TechLink is the technology outreach arm of Montana State University, and is focused on the high-tech sector throughout the Northwest. It was recently named one of the 10 exemplary models nationwide of technology transfer by the U.S. Department of Commerce, Swearingen said.

It is funded by the Department of Defense and NASA to create partnerships between those agencies and private industry to develop and move technology to market, he said.

"We have helped more than 150 companies in the Northwest, including 70 Montana companies, develop, license and commercialize new technology through these partnerships," Swearingen said. "We’ve also helped bring $34 million to Northwest U.S. firms, and $18 million to Montana companies, from the federal government over the past three years."

There are several ways these partnerships work, Swearingen said. Basically, federal agencies with research and development budgets over $100 million annually are required to spend approximately 3 percent of their research budget with small businesses. The Department of Defense has the largest R&D budget, and is required to spend over $500 million a year with small business.

"We help small technology companies in the Northwest tap into these funds," Swearingen said. "This funding is competitively awarded, but we have been helping companies successfully compete."

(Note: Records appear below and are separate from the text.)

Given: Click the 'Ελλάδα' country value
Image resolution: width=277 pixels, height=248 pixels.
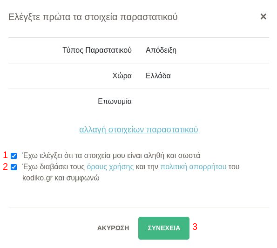Looking at the screenshot, I should pos(158,76).
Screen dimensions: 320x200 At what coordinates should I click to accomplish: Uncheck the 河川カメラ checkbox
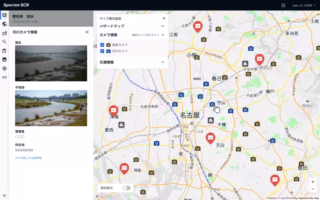102,51
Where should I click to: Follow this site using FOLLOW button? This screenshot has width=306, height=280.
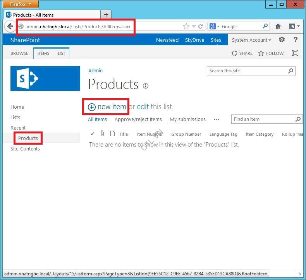(271, 53)
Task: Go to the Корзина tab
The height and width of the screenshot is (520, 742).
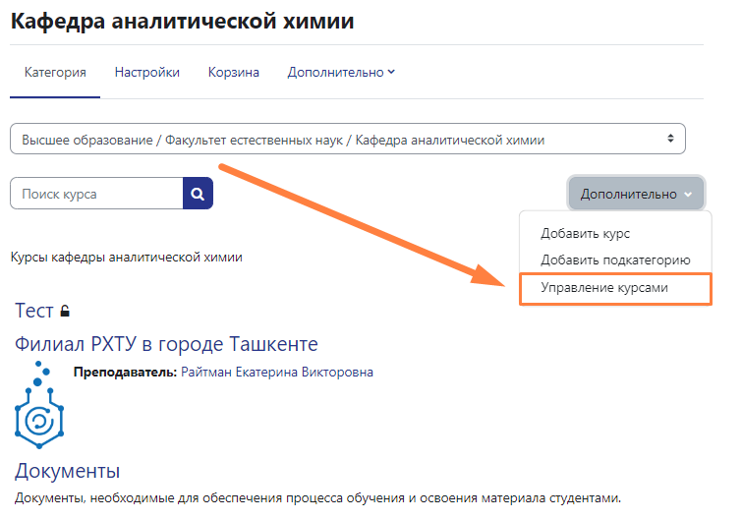Action: click(x=233, y=72)
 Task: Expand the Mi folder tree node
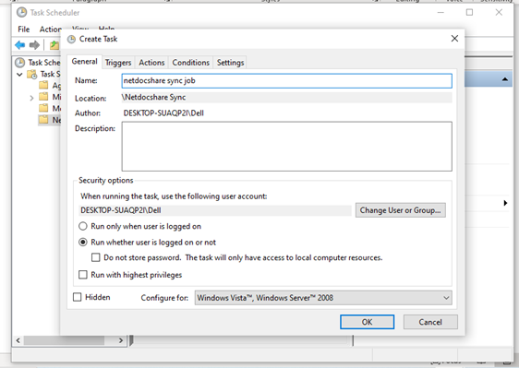pos(31,98)
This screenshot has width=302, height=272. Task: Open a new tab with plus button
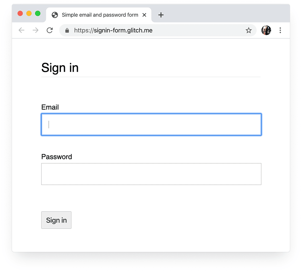pyautogui.click(x=161, y=15)
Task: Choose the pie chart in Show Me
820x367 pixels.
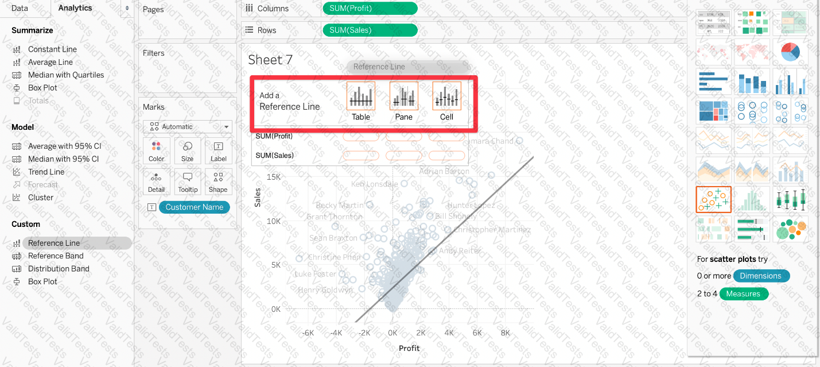Action: 790,52
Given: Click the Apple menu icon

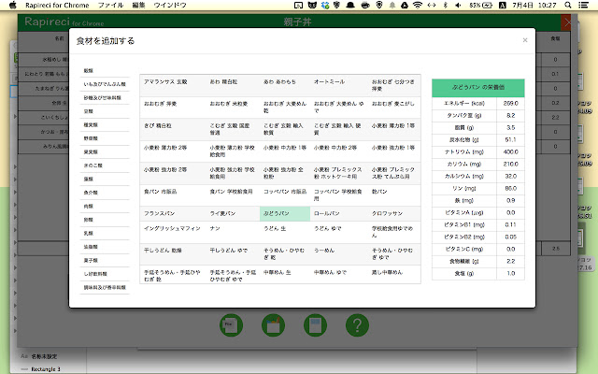Looking at the screenshot, I should tap(11, 6).
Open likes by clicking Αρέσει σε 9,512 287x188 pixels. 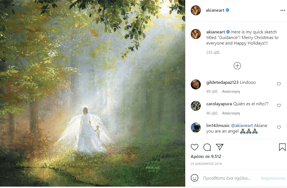pos(206,156)
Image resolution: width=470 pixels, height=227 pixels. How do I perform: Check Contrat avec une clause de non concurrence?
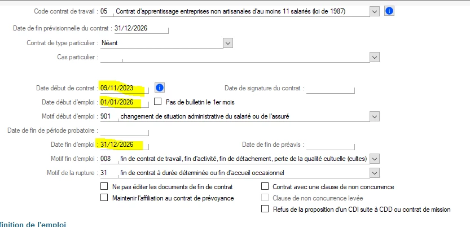[265, 186]

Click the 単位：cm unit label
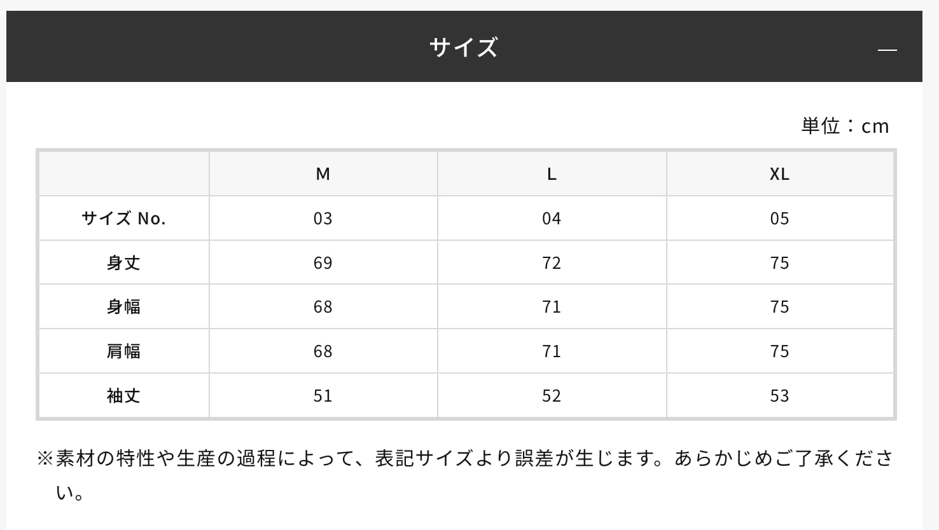pos(845,126)
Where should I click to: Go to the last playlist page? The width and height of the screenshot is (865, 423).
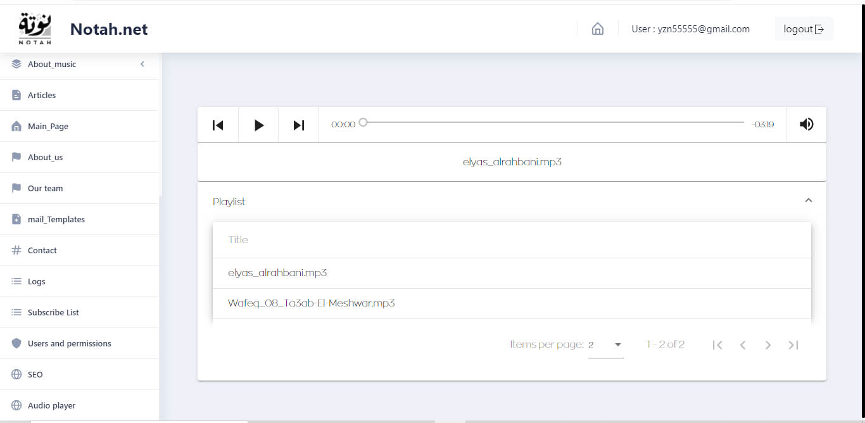(x=793, y=345)
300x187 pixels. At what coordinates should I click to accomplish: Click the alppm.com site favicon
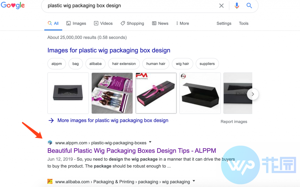click(50, 143)
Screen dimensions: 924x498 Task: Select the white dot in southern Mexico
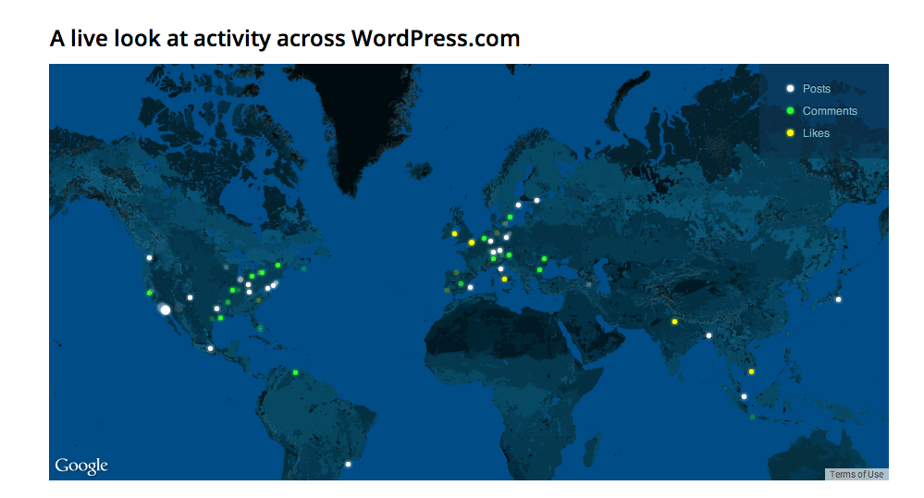coord(211,348)
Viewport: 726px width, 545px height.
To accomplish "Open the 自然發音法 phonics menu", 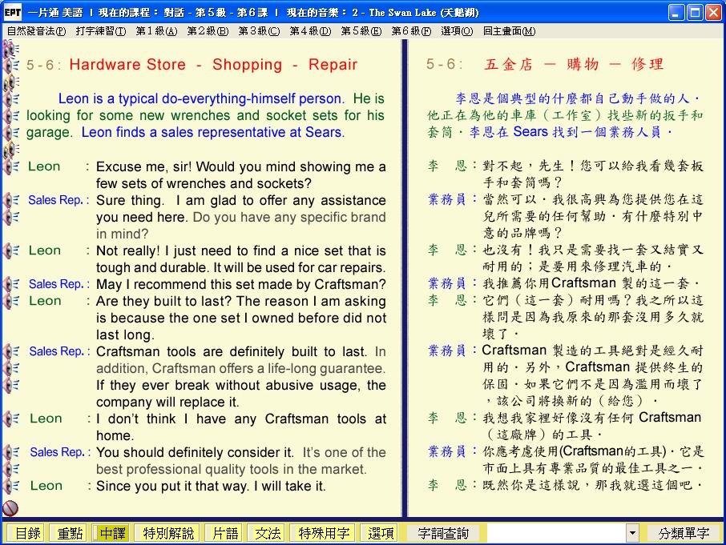I will [x=36, y=31].
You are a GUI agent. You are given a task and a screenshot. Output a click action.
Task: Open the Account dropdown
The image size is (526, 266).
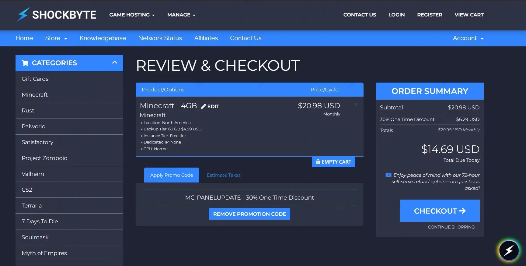click(x=468, y=38)
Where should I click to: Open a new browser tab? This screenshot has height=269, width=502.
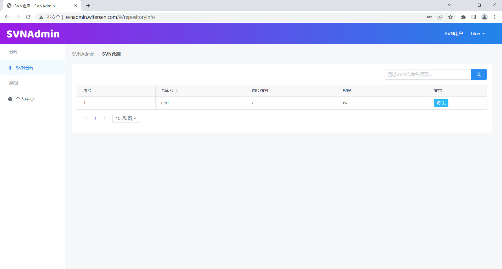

There are 108 Department of Defense laboratories developing technologies, some of which are patented. "We learn about them as they are being patented or after, and then we go out and find companies interested in licensing the technology for commercial or government use," Swearingen said.

"When the technology fit is good, licensing is an outstanding approach for companies. Cutting edge technology can be acquired inexpensively and use to gain a competitive advantage or to develop new products or services," he said.

TechLink also helps establish cooperative projects between companies and federal labs for joint development of technology with both commercial and government applications.

Miller said his interest is in helping foster more of an entrepreneurial culture in the Alaska business community, and to help the economy by connecting Alaska businesses with additional resources and expanded markets. The new Northern Technology Partnership is one way to do this, he believes.